# neurological disorder or pmv?



## amoonswirl (Nov 14, 2006)

Someone just brought me a fledgling feral squeaker that was saved from drowning in the ocean. He's got some issues and I'm wondering what is going on. Hoping someone can shed light on the situation.

The left wing appears to be paralyzed, and left eye may be blind. The pupil is distorted - not round but more of an egg shape, and he does not blink when a finger is moved very close to the head on that side.

He cranes his neck and twists it - looks like maybe PMV. But would PMV cause wing paralysis and blindness? Or is he maybe craning his neck because he can only see out of one eye? 
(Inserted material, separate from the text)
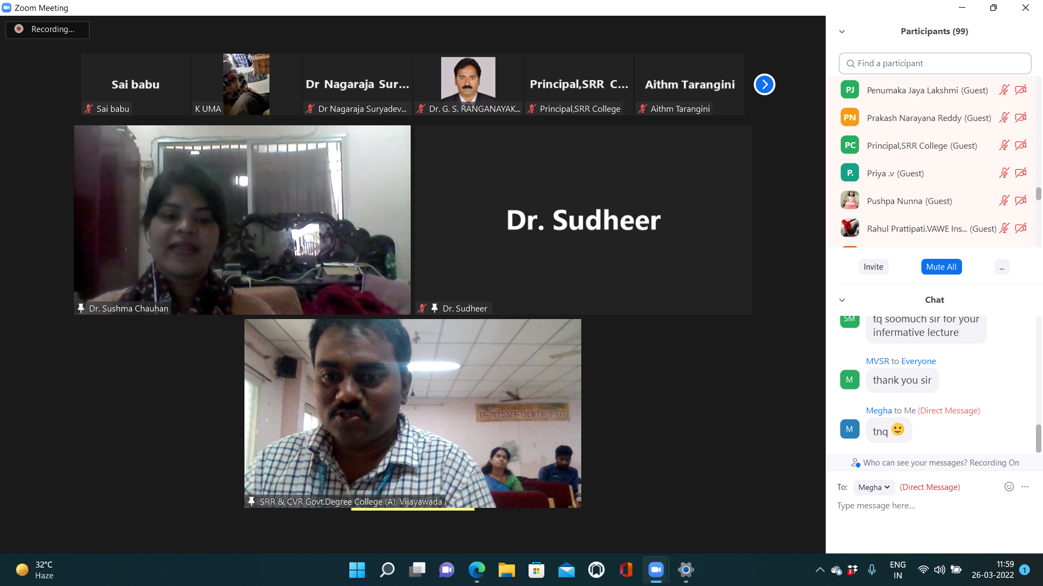
Task: Open Microsoft Edge from taskbar
Action: pos(476,570)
My big question is...how is PMV transferred? I have him quarantined, but the hospital station is next to my dove aviary - about 5 feet away. Is there any risk of the virus being spread through the air? Or if I make sure to always care for him after feeding the others, and sanitize carefully, should it be ok?

He's definitely not going to be releasable, and will need supportive care indefinitely. I just want to make sure I'm not putting my other birds at risk.


----------



## Jaye (Mar 13, 2008)

I have been told PMV is not airborne, so as long as you just clean up yourself after handling him.
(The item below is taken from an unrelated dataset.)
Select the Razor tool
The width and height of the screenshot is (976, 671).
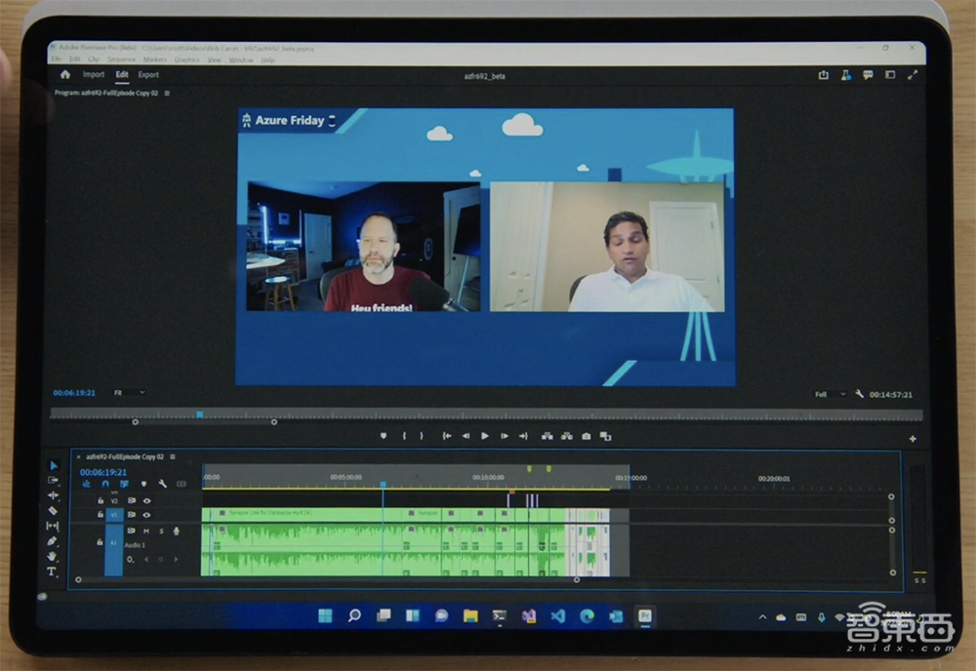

Whether PMV or not is something which can only be answered by a blood panel. Barring that, as you are an experienced birdkeeper, just doing the usual supportive care (warmth, feeding, hydration) plus perhaps a course of Cipro (in the event the neurological symptoms are being caused by an infection and not a virus) plus worming (in the event the symptoms are being caused by a parasite)....is about all you can do.

I am wondering if some sort of topical on/in the eye would also help. My vets used to prescribe Gentimycin (or called something like that and I think you can get it online sans prescription (?) ) for eye injuries...it was a topical healer and it helped my parrots a lot.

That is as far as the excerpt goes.